Being a mother is a journey of discovery

Published: Sunday, Dec. 25 2011 3:00 p.m. MST

I have been a mother for roughly 1,730 days.

Before that, I had many titles: wife, sister, daughter, co-worker with no sense of personal space.

And then, this momentous occasion occurred wherein a nurse in blue scrubs handed me a baby and my own mother chimed in from somewhere in the back of that delivery room to exclaim, “You’re a mom!”

Excuse me. What?

I remember thinking there should have been a much more stringent screening process because those hospital nurses just let us walk out of there with this little baby. Didn’t they know we were totally clueless? Didn’t they know I had killed four goldfish and numerous houseplants in past efforts to keep another living thing alive?

All I could hear as we walked out of the hospital — terrified and exhausted — was the sound of my mother’s voice on loop saying, “You’re a mom!”

Well, 1,730 days later and I’m still trying to decide what exactly that seemingly simple sentence means.

I first started this column with the hope of discovering what it meant to be a mother. I have written this column for three-and-a-half years — since my oldest daughter turned 1. This will be my last full-length column, although I will still be writing on the Just4Moms blog each week.

I wish I had some grand epiphany about motherhood to share. I wish I could reveal the secret to being a Supermom or being eternally patient.

But I have no great revelation today. I know a lot more about myself as a mother than I did in that delivery room years ago, but the only thing I know for certain is that being a mom is a process. You don’t become a mom when you leave the hospital. You don’t get a motherhood certificate to hang on the wall next to a birth certificate.
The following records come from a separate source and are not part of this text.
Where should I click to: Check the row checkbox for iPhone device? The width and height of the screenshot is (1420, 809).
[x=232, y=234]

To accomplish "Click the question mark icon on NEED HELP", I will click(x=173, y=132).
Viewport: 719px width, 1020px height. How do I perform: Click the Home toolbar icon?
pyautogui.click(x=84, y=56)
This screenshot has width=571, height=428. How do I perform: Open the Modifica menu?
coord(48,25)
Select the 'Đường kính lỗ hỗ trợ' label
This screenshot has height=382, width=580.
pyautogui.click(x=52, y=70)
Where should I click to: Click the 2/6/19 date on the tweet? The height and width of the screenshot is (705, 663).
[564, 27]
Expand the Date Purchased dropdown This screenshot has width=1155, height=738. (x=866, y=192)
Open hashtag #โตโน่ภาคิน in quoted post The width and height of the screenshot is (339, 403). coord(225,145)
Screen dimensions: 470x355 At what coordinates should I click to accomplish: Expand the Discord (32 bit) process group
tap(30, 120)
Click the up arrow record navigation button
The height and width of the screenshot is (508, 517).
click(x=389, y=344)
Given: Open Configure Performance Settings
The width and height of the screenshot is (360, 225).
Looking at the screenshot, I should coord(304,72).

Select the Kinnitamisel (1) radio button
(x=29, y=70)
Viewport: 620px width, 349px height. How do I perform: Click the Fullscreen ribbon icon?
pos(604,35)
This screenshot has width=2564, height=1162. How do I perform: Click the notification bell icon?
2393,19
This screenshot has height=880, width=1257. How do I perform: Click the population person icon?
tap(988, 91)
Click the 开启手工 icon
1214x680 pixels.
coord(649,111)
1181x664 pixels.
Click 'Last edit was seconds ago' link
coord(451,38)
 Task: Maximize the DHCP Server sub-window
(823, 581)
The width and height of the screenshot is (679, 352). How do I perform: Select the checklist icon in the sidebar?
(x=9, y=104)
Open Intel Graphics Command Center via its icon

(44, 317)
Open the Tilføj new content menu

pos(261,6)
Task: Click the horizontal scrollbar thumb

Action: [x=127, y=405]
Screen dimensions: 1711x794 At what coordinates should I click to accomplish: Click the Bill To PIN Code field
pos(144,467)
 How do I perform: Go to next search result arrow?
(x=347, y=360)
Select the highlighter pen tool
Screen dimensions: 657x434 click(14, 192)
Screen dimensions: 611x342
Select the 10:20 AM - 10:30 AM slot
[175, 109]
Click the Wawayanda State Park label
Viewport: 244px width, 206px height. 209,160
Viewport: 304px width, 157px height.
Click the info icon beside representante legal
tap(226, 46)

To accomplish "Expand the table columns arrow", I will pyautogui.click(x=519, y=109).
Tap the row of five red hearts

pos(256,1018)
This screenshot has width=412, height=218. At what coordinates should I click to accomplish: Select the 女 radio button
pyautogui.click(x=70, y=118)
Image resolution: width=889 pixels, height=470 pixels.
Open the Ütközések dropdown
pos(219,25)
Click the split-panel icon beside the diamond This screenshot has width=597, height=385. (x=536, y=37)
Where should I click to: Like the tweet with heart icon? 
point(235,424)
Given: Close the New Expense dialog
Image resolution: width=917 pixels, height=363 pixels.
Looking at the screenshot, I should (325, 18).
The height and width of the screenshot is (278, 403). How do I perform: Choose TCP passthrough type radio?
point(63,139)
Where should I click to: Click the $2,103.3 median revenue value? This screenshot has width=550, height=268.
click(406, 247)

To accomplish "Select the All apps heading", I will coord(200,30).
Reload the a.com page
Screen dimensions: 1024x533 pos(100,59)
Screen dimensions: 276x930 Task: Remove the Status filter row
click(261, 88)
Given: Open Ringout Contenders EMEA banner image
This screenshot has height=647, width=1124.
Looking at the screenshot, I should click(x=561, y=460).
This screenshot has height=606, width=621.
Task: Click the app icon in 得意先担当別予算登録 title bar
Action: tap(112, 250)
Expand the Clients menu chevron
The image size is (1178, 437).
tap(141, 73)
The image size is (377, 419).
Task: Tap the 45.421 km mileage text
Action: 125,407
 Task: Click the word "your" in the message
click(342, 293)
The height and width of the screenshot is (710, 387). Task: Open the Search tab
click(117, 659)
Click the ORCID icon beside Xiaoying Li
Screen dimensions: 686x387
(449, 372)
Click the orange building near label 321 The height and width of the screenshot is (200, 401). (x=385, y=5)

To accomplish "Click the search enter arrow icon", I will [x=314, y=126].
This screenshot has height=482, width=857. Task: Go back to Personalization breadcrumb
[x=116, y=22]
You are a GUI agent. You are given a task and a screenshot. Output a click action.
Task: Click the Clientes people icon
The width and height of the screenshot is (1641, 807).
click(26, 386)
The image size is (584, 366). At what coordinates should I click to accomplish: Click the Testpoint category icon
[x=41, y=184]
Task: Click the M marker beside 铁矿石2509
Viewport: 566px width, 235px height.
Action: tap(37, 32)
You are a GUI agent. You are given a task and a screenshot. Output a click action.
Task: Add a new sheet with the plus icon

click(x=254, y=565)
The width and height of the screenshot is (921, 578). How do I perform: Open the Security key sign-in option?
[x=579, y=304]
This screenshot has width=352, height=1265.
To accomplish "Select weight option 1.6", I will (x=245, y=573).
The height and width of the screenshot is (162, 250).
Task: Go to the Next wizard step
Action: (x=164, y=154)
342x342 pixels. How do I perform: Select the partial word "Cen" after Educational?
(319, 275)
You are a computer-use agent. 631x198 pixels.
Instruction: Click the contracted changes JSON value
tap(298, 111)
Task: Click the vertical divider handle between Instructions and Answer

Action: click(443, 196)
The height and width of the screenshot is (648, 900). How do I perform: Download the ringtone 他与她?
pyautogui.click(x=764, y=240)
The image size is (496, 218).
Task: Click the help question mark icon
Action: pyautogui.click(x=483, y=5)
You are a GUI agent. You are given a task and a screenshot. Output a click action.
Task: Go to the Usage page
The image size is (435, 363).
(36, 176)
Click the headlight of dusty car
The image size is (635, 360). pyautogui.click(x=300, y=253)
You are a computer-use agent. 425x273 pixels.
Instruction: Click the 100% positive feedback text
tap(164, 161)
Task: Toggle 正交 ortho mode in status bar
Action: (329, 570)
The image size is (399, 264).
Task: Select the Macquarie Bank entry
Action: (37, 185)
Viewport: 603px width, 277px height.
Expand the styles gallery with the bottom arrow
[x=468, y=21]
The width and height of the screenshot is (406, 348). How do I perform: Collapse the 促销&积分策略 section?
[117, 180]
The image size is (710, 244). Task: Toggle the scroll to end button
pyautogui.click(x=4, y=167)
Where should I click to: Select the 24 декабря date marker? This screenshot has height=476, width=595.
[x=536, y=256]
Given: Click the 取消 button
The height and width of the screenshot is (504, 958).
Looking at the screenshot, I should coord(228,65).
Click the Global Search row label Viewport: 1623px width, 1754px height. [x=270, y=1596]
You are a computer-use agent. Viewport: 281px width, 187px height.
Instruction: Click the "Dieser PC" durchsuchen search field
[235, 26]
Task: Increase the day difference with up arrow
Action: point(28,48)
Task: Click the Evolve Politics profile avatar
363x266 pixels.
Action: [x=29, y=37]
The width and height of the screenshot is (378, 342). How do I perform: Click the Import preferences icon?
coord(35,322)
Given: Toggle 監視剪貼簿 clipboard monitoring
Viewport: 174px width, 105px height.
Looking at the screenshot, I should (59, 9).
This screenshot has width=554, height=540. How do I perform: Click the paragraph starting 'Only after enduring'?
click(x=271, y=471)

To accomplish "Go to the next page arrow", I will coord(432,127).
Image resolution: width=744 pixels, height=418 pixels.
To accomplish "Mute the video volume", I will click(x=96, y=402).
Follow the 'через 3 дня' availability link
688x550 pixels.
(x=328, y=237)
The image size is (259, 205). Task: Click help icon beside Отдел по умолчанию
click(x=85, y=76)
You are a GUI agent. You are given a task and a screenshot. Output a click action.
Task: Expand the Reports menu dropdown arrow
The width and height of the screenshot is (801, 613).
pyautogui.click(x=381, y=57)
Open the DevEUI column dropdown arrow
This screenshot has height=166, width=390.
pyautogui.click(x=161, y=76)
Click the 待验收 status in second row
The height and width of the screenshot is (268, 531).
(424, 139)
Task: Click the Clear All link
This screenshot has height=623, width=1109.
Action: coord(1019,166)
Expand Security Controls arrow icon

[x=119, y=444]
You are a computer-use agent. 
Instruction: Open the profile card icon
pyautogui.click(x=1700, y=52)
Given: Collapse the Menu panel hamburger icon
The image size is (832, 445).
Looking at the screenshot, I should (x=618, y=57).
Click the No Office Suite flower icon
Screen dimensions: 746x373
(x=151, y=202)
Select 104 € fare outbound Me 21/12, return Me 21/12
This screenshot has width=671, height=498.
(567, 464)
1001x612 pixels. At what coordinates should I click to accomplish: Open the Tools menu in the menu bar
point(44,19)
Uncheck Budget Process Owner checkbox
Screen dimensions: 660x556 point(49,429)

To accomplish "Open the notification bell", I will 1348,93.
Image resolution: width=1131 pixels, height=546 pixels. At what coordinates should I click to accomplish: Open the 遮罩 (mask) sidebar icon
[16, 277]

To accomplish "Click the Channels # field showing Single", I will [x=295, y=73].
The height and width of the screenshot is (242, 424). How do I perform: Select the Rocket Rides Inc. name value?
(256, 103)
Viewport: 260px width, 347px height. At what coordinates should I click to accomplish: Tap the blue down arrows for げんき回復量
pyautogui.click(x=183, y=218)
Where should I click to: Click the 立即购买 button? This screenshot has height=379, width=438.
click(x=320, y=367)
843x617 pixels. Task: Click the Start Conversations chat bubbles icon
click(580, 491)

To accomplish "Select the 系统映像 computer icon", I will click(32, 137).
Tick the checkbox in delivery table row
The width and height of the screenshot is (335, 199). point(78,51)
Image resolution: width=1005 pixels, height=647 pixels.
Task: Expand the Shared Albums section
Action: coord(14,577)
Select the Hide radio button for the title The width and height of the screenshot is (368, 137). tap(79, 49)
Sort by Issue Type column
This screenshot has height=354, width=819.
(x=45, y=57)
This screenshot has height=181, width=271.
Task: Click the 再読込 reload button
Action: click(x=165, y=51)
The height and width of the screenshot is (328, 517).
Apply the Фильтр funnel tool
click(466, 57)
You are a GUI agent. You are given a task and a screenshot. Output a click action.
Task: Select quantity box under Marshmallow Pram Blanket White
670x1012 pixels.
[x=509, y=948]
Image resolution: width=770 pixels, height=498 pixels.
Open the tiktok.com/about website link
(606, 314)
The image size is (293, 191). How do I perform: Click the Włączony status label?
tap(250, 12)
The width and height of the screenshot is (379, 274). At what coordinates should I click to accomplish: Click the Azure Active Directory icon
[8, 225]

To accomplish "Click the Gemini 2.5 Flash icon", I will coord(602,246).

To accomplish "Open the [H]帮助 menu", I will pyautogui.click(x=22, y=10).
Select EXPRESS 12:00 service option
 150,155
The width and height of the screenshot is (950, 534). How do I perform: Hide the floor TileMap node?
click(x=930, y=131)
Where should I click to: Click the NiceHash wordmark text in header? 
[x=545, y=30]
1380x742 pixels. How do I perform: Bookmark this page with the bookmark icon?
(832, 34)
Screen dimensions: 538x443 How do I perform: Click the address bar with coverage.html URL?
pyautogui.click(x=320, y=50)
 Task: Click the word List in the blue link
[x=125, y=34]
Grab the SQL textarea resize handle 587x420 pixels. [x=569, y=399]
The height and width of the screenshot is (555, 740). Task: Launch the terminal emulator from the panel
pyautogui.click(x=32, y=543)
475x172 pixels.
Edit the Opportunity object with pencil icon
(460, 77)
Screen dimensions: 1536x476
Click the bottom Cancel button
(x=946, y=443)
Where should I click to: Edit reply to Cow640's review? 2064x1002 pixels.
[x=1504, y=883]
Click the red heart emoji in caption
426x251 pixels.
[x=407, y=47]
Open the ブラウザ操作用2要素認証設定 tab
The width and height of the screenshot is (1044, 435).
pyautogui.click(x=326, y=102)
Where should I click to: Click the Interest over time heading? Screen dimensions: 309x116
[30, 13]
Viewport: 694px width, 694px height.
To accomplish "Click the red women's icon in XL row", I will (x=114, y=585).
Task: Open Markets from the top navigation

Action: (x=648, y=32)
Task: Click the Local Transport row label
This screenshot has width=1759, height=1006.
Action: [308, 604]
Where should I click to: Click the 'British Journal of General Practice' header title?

If only it were that black and white.

Motherhood is a process. I am a work in progress. Being a mom can’t be checked off a to-do list. You don’t receive a diploma. In fact, I’m not sure I’ll ever fully become the mother I want to be or the mother my children deserve.

I do know I will be a different mother tomorrow than I am today or than I was when that nurse handed me a pink puffball with trusting eyes.